Jean-Luc BLEUNVEN

Député divers gauche de la 3e circonscription du Finistère / Kannad Goueled Leon

Ma Question :

Monsieur le ministre délégué chargé des affaires européennes, après une décennie de politiques non coopératives entre États-membres, la réorientation de l’Europe voulue par le chef de l’État est en marche. L’union économique et monétaire est enfin en voie d’achèvement via le renforcement, face au pilier monétaire, du pilier économique et l’ajout d’un pilier social.

En effet, une monnaie unique sans coordination forte des politiques économiques ne peut produire de réelle convergence entre États-membres. Mais de telles politiques, coordonnées sur des critères purement et strictement budgétaires, ne pourront être ni viables économiquement ni acceptables socialement.

C’est la raison pour laquelle le Gouvernement veut aujourd’hui introduire un véritable pilier social au sein de l’union économique et monétaire.

Cette dimension manquante qu’est la politique sociale, on l’oublie souvent, est une compétence partagée entre l’Union et les États-membres. Elle doit devenir une préoccupation constante des dirigeants européens, que ce soient bien sûr les ministres de l’emploi, mais également et surtout les ministres de l’économie et des finances. La pratique actuelle de coordination des politiques économiques est même en retrait par rapport à la stratégie de Lisbonne de 2000 qui prévoyait l’objectif d’un taux d’emploi de 70 % et une proportion de femmes actives de 60 %, ainsi que la réduction de moitié du nombre de personnes menacées par la pauvreté dans toute l’Union européenne.

L’ambition européenne sur ces différents sujets doit répondre à l’urgence sociale. Le 15 octobre dernier, le Conseil des affaires sociales des 28 n’a pas défini de position commune sur la proposition de révision de la directive relative au détachement des travailleurs. Pourtant, le recours massif aux travailleurs détachés, qui s’apparente trop souvent à du dumping social, est facteur de déséquilibres économiques importants au sein même de notre Union.
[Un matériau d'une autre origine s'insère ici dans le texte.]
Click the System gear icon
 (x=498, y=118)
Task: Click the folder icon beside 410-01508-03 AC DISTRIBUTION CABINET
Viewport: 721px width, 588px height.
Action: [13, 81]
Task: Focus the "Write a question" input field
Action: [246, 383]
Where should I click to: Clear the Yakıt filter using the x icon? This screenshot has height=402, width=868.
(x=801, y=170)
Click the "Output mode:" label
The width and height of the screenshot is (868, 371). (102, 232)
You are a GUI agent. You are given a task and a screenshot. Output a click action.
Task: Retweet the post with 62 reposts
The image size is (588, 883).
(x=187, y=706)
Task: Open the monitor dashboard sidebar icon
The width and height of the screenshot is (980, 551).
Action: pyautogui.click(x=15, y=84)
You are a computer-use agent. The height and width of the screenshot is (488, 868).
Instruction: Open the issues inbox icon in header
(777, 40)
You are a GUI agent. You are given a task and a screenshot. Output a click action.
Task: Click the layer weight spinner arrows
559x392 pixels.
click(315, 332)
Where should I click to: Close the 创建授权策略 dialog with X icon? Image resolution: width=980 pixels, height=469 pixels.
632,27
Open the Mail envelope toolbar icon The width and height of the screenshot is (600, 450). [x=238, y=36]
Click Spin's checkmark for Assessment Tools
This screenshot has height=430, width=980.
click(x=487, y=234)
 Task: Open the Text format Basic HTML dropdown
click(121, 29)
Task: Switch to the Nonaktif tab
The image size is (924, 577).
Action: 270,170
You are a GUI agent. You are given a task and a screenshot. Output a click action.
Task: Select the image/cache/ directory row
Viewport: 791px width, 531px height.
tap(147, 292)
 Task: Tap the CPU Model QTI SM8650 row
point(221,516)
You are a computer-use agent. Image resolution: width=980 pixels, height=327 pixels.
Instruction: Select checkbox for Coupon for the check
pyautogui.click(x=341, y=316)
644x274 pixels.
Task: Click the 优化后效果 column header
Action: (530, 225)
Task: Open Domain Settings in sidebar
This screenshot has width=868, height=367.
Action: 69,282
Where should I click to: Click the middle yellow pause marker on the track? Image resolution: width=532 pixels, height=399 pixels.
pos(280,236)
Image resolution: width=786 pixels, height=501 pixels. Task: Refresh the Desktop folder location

Je pense évidemment au secteur de l’agroalimentaire et à tout le monde économique breton, à tous ces salariés qui aujourd’hui subissent de plein fouet une concurrence déséquilibrée.

Monsieur le ministre, pouvez-vous nous rappeler les différentes actions déjà menées par le Gouvernement en matière sociale au niveau européen et nous indiquer en quoi le pilotage des politiques économiques au niveau de l’Union intégrera désormais pleinement la dimension sociale ?

La réponse de M. Thierry Repentin, ministre délégué chargé des affaires européennes

Comme je l’ai dit tout à l’heure à la tribune, la dimension sociale de l’union économique et monétaire est à la fois une exigence sociale, un impératif politique et une nécessité économique pour la zone euro. Il est effectivement important de démontrer que cette dimension est complètement intégrée dans les politiques de l’Union pour protéger et faire avancer les droits sociaux. Si nous n’y arrivons pas, je crains que les peuples rejettent l’intégration supplémentaire qu’est l’union économique et monétaire.

C’est pour cela que nous avons obtenu de la Commission européenne qu’elle inscrive à l’ordre du jour des débats entre les chefs d’État et de gouvernement la dimension sociale. Il en sera ainsi demain, car pour la première fois, à l’occasion d’un sommet européen, les chefs d’État et de gouvernement débattront de la question sociale, à travers la proposition qui sera faite par la Commission d’intégrer, d’ores et déjà, cinq indicateurs sociaux qui permettront de décider plus justement les politiques économiques et monétaires dans les années qui viennent.

Nous sommes également très favorables à l’idée d’associer davantage les syndicats et les employeurs au niveau européen, comme nous le faisons au niveau national à travers la grande conférence sociale, à la définition et à la mise en œuvre des recommandations stratégiques au cours du semestre européen.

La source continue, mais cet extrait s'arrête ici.